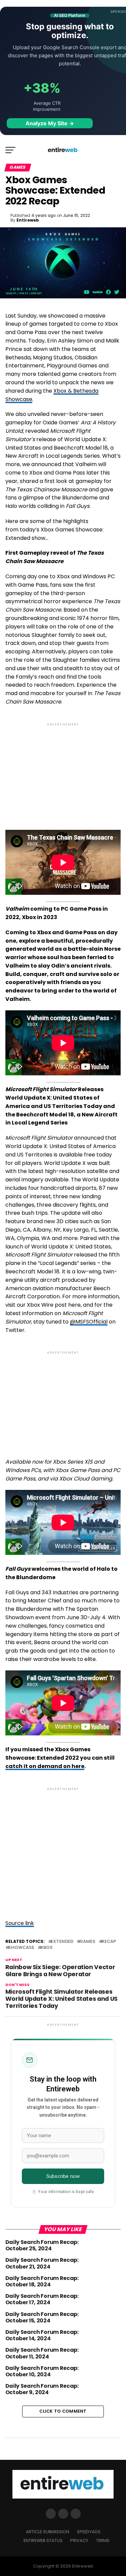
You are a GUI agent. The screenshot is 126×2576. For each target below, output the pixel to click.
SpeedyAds (88, 2532)
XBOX (46, 1948)
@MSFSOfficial (89, 1322)
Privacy (79, 2540)
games (87, 1941)
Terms (103, 2540)
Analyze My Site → (50, 123)
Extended (62, 1941)
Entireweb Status (43, 2540)
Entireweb (27, 220)
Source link (19, 1923)
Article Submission (47, 2532)
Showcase (21, 1948)
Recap (108, 1941)
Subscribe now (63, 2176)
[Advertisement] (63, 770)
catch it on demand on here (44, 1766)
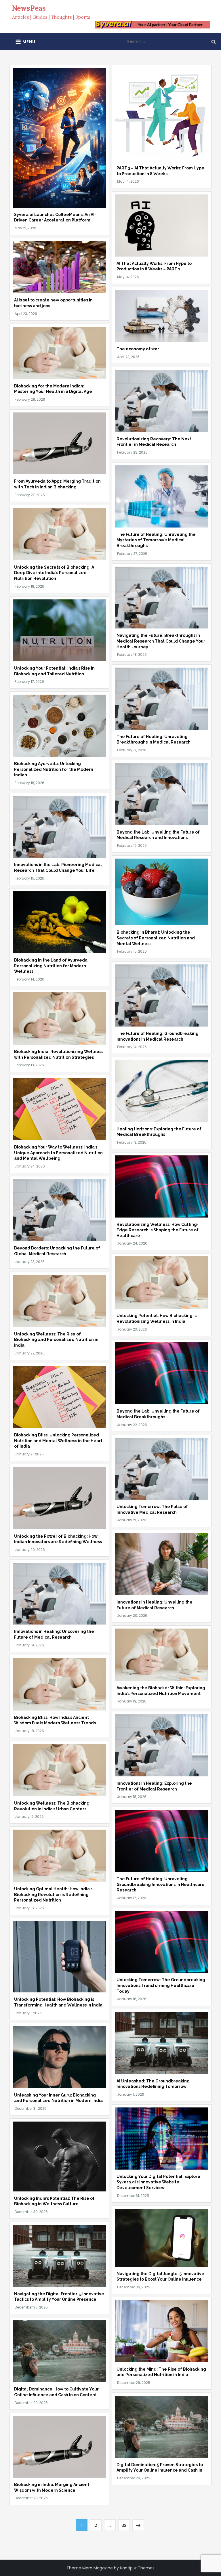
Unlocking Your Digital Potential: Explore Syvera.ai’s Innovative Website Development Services (158, 2182)
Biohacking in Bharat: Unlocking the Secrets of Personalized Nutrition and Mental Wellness (156, 938)
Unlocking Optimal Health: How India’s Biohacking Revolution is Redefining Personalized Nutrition (53, 1894)
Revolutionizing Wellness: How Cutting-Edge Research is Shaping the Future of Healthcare (158, 1230)
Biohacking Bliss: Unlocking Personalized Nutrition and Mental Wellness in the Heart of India (58, 1440)
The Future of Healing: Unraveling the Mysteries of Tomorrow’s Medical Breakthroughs (156, 540)
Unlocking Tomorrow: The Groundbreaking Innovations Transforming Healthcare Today (161, 1985)
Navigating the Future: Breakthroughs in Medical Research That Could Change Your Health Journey (161, 641)
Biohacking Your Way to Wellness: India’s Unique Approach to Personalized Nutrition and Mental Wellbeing (58, 1153)
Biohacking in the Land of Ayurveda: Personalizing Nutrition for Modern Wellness (51, 966)
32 (125, 2525)
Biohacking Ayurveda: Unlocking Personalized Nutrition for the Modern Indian (53, 769)
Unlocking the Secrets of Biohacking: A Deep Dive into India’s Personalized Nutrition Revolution (54, 573)
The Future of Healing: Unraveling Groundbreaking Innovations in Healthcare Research (161, 1884)
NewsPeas (29, 8)
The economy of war (138, 349)
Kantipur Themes (137, 2568)
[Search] (213, 41)
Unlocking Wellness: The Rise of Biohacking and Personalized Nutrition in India (56, 1340)
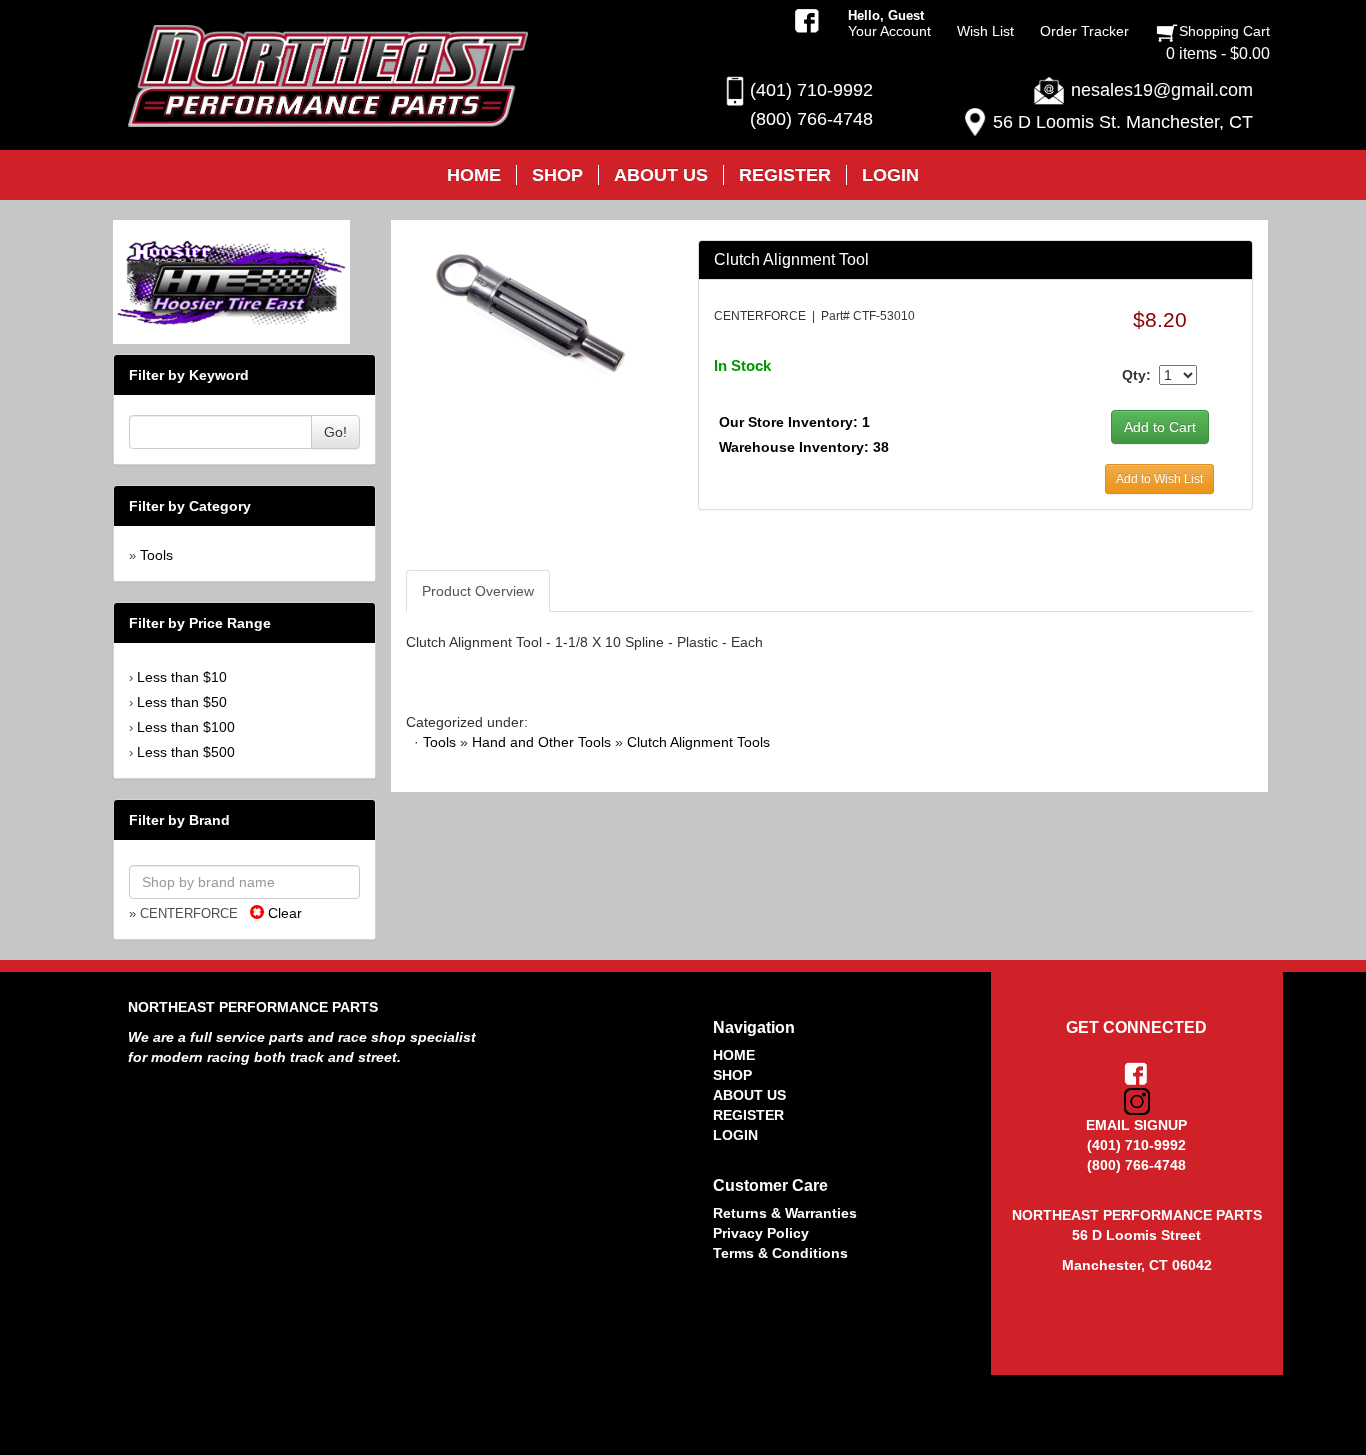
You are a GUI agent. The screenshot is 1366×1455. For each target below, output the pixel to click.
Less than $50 (182, 702)
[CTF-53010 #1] (536, 314)
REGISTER (748, 1115)
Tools (156, 555)
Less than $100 (186, 727)
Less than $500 (186, 752)
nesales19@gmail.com (1162, 90)
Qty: (1136, 375)
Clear (283, 913)
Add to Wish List (1159, 479)
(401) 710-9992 (811, 90)
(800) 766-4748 (811, 119)
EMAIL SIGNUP (1136, 1125)
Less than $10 (182, 677)
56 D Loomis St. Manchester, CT (1123, 122)
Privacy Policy (761, 1233)
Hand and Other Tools (541, 742)
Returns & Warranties (785, 1213)
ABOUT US (749, 1095)
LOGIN (735, 1135)
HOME (734, 1055)
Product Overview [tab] (478, 591)
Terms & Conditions (780, 1253)
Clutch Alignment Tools (698, 742)
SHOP (732, 1075)
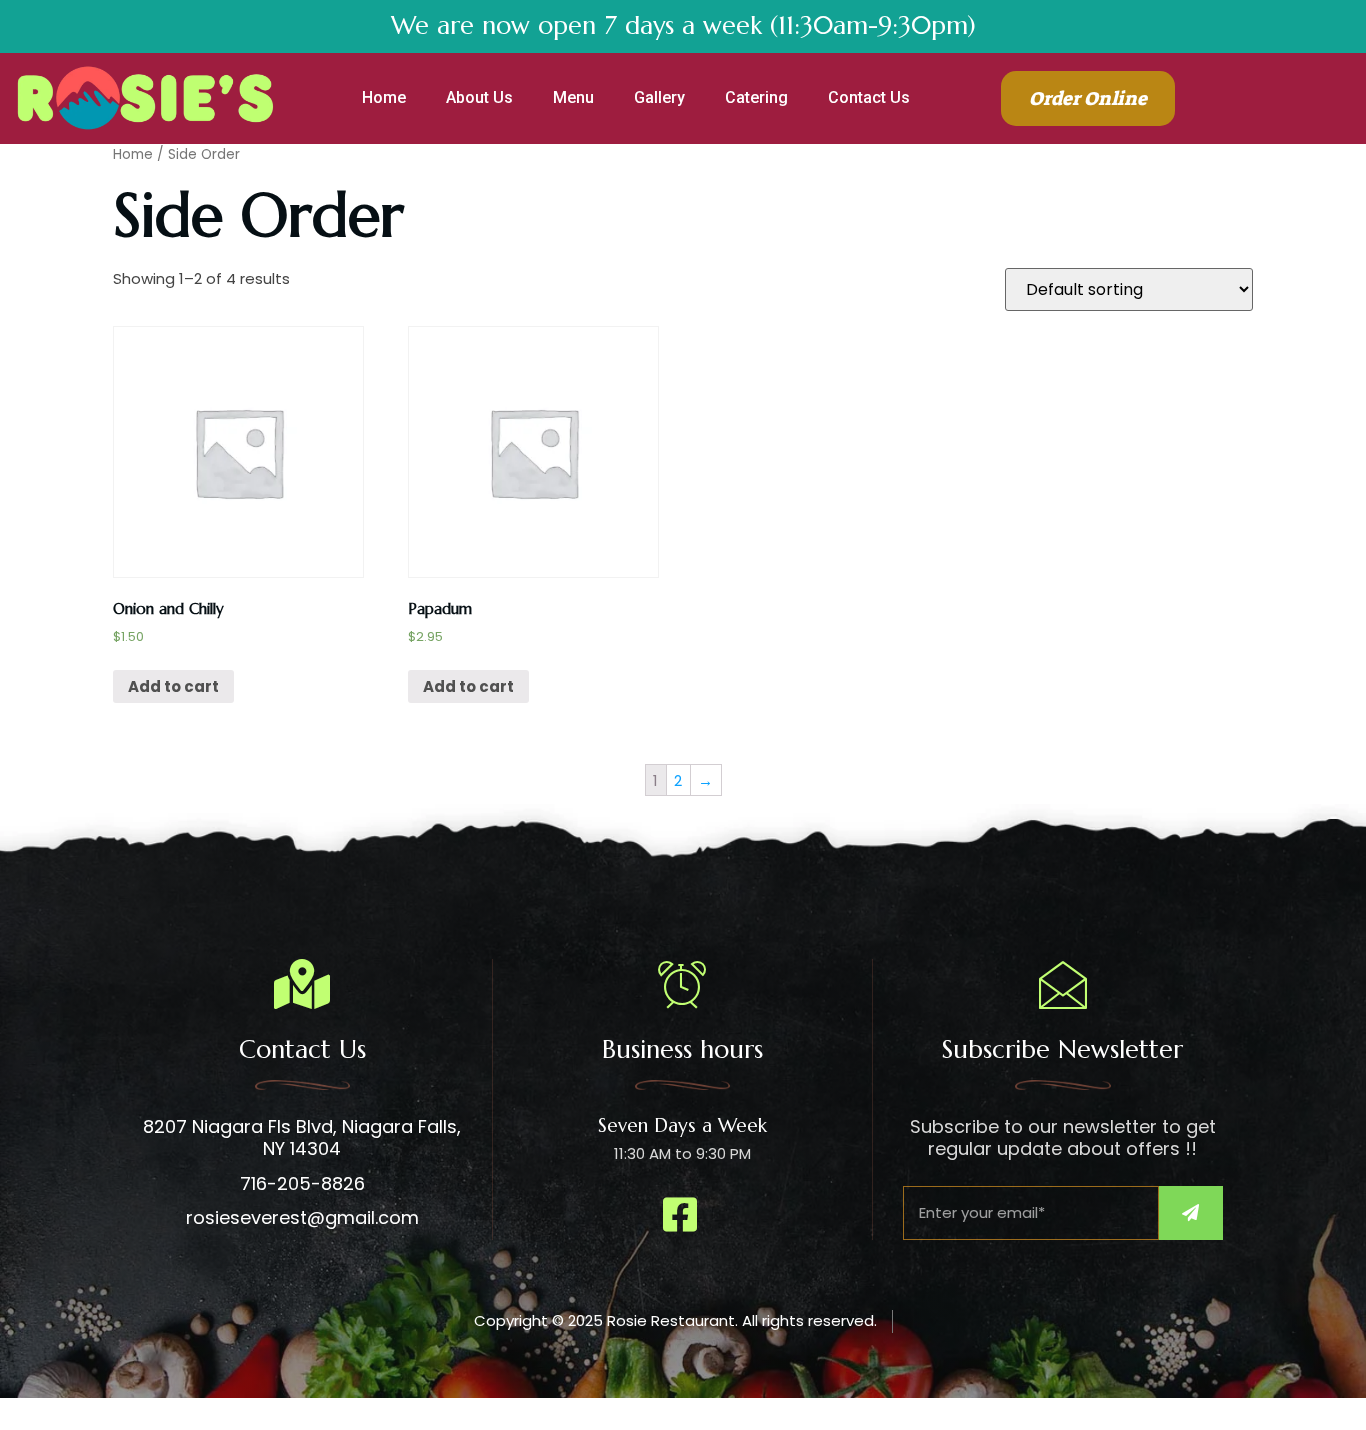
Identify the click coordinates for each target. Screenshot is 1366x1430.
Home (384, 97)
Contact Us (869, 97)
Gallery (659, 97)
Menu (573, 97)
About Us (479, 97)
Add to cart (173, 686)
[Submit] (1191, 1213)
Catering (756, 97)
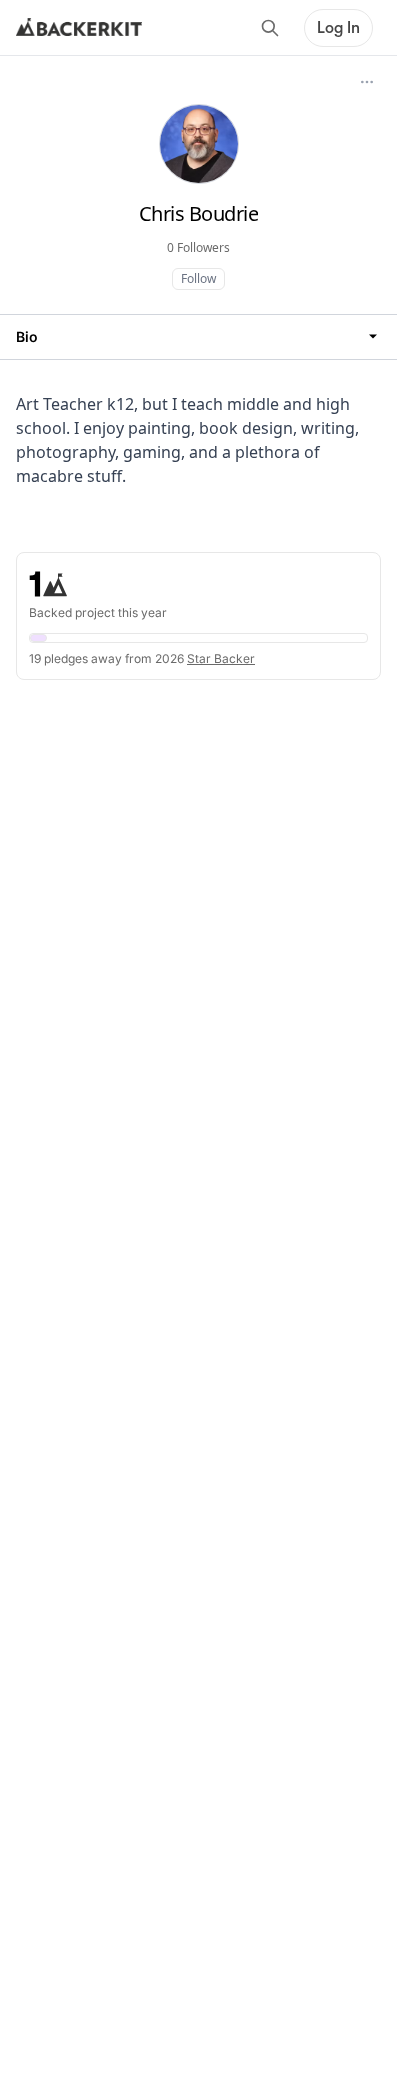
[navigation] (198, 336)
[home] (79, 28)
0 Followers (198, 247)
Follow (198, 278)
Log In (338, 28)
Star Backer (221, 658)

### Requirement
All lines from the beginning of the entries above to the line containing "Unlocking Optimal Health: How", inclusive, should be printed exactly, apart from the pictures.

### Answer space
You are a GUI agent. The screenshot is 126×2576. For each target below, output the pixel to click.
SpeedyAds (88, 2532)
XBOX (46, 1948)
@MSFSOfficial (89, 1322)
Privacy (79, 2540)
games (87, 1941)
Terms (103, 2540)
Analyze My Site → (50, 123)
Extended (62, 1941)
Entireweb Status (43, 2540)
Entireweb (27, 220)
Source link (19, 1923)
Article Submission (47, 2532)
Showcase (21, 1948)
Recap (108, 1941)
Subscribe now (63, 2176)
[Advertisement] (63, 770)
catch it on demand on here (44, 1766)
Unlocking Your Digital Potential: Explore Syvera.ai’s Innovative Website Development Services (158, 2182)
Biohacking in Bharat: Unlocking the Secrets of Personalized Nutrition and Mental Wellness (156, 938)
Unlocking Optimal Health: How India’s Biohacking Revolution is Redefining Personalized Nutrition (53, 1894)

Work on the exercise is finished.